OpenAI Series: Chat-GPT Style Completion Using SSE Streaming API

Use the OpenAI SSE streaming API to make a chatbot that can complete sentences just like ChatGPT.

Published on Dec 4 2023

Just looking for code? You can find that here.

Introduction

There are lots of things that make ChatGPT great under the hood, but let's face it: most people will never truly understand the internals. That doesn't mean that the entire stack has to be a mystery!

Why UX is important

If you've ever used the OpenAI API you'll know that it's quite slow to use the standard API without streaming. It can take 10+ seconds to a receive a response depending on the complexity of the prompt. Although it is probably a myth that users will leave your website if it takes more than 3 seconds to load, it is still super important to have good perceived performance. For companies working on cutting edge innovation such as OpenAI it is even more important to prove that their tool is useful. Waiting for 10+ seconds leads to loss of context and a bad user experience.

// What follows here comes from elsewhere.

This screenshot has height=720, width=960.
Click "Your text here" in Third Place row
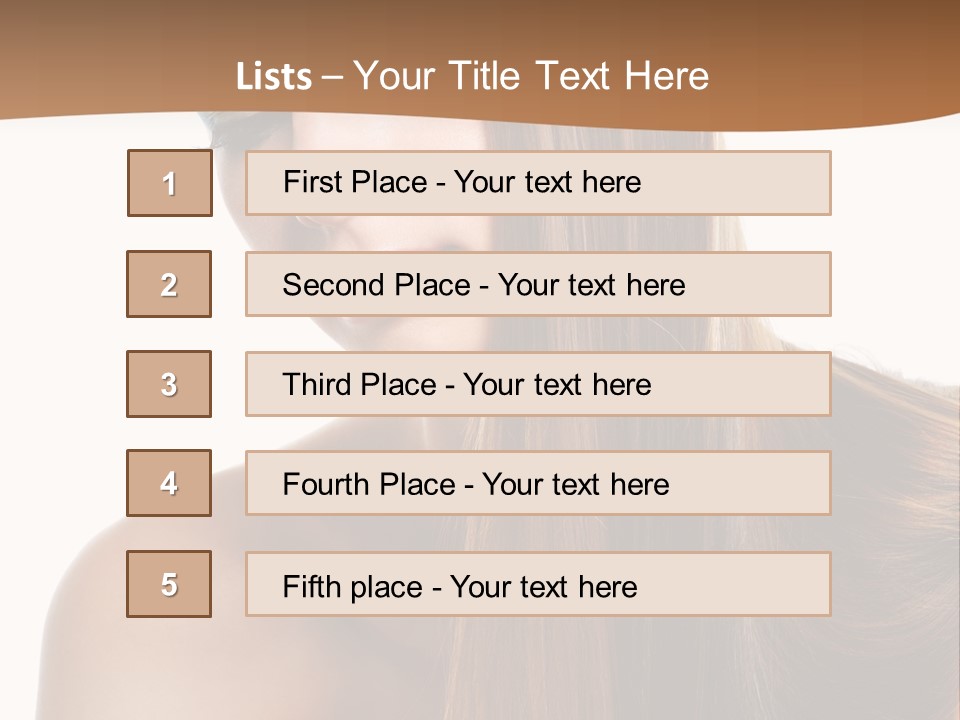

Though the total response time is likely the same, the streaming API sends back partial responses as they are generated. Users can see the response in real time and process the response as it is being generated. This makes a huge difference in the user experience.

Assumptions

  • I'm using React for this example, but most of this code should be very easy to plug into other frameworks.
  • I'm assuming that you already have a backend endpoint that forwards the OpenAI stream to your frontend. If not, I will be making a guide on how to do that soon.

Prerequisites

npm install eventsource-parser

Let's get coding

  1. Scaffold our component. We'll need a prompt input, a submit button, and a location for our results.
import { useState, ChangeEvent } from "react";

// Assumes that you can already fetch a completion from OpenAI
import { fetchCompletion } from "./api";

const Chatbot = () => {
  const [prompt, setPrompt] = useState("");
  const [completion, setCompletion] = useState("");

  const handleResponse = async (response: Response) => {};

  const handleChange = (e: ChangeEvent<HTMLInputElement>) => {
    setPrompt(e.target.value);
  };

  const handleSubmit = () => fetchCompletion(prompt)
    .then(handleResponse)

  return (
    <div>
      <div>
        <input type="text" value={prompt} onChange={handleChange} />
        <button type="button" onClick={handleSubmit}>Submit</button>
      </div>
      <p>{completion}</p>
    </div>
  );
}
  1. Convert OpenAI stream to ReadableStream. OpenAI sends a stream of bytes. We need to convert that to a stream of strings.
...

const Chatbot = () => {
  ...

  const handleResponse = async (response: Response) => {
    const stream = response.body;
    const textStream = stream.pipeThrough(new TextDecoderStream());
  }

  ...
}
  1. Make ReadableStream async iterable. ReadableStream is not yet an async iterable in browsers, so we need to convert it to one. If our target platform were NodeJS we wouldn't need this step as ReadableStream is already an async iterable in NodeJS.
  ...

  // Convert the stream to an async iterator.
  // Found here https://jakearchibald.com/2017/async-iterators-and-generators/#making-streams-iterate
  async function* streamAsyncIterator(stream: ReadableStream) {
    const reader = stream.getReader();
    try {
      while (true) {
        const { done, value } = await reader.read();
        if (done) return;
        yield value;
      }
    } finally {
      reader.releaseLock();
    }
  }

  ...

  const Chatbot = () => {
    ...

    const handleResponse = async (response: Response) => {
      const stream = response.body;
      const textStream = stream.pipeThrough(new TextDecoderStream());
      const asyncIteratorStream = streamAsyncIterator(textStream);
      for await (const chunk of asyncIteratorStream) {
        console.log(chunk);
      }
    }

    ...
  }
  1. Previously we were logging each chunk to the console. Now we need to parse each chunk as an event. We'll use the eventsource-parser package to do this.
...

import { createParser, ParsedEvent, ReconnectInterval } from "eventsource-parser";

...

const Chatbot = () => {
  ...

  const parseEvent = (event: ParsedEvent | ReconnectInterval) => {
    console.log(event);
  };

  const handleResponse = async (response: Response) => {
    ...
    const parser = createParser(parseEvent);
    for await (const chunk of asyncIteratorStream) {
      parser.feed(chunk);
    }
  }

  ...
}

  1. Update completion text as we get each event. You should now see the completion text update as it is generated.
...

const Chatbot = () => {
  ...

  const parseEvent = (event: ParsedEvent | ReconnectInterval) => {
    if (event.type !== 'event' || event.data === '[DONE]') {
      return
    }

    const delta = JSON.parse(event.data).choices[0]?.delta?.content || "";
    setCompletion((prev) => {
      if (prev) {
        return prev + delta;
      } else {
        return delta;
      }
    });
  };

  ...
}

Recap

That's it! You should now have a working chatbot that can complete sentences in real time. You can find the full code here.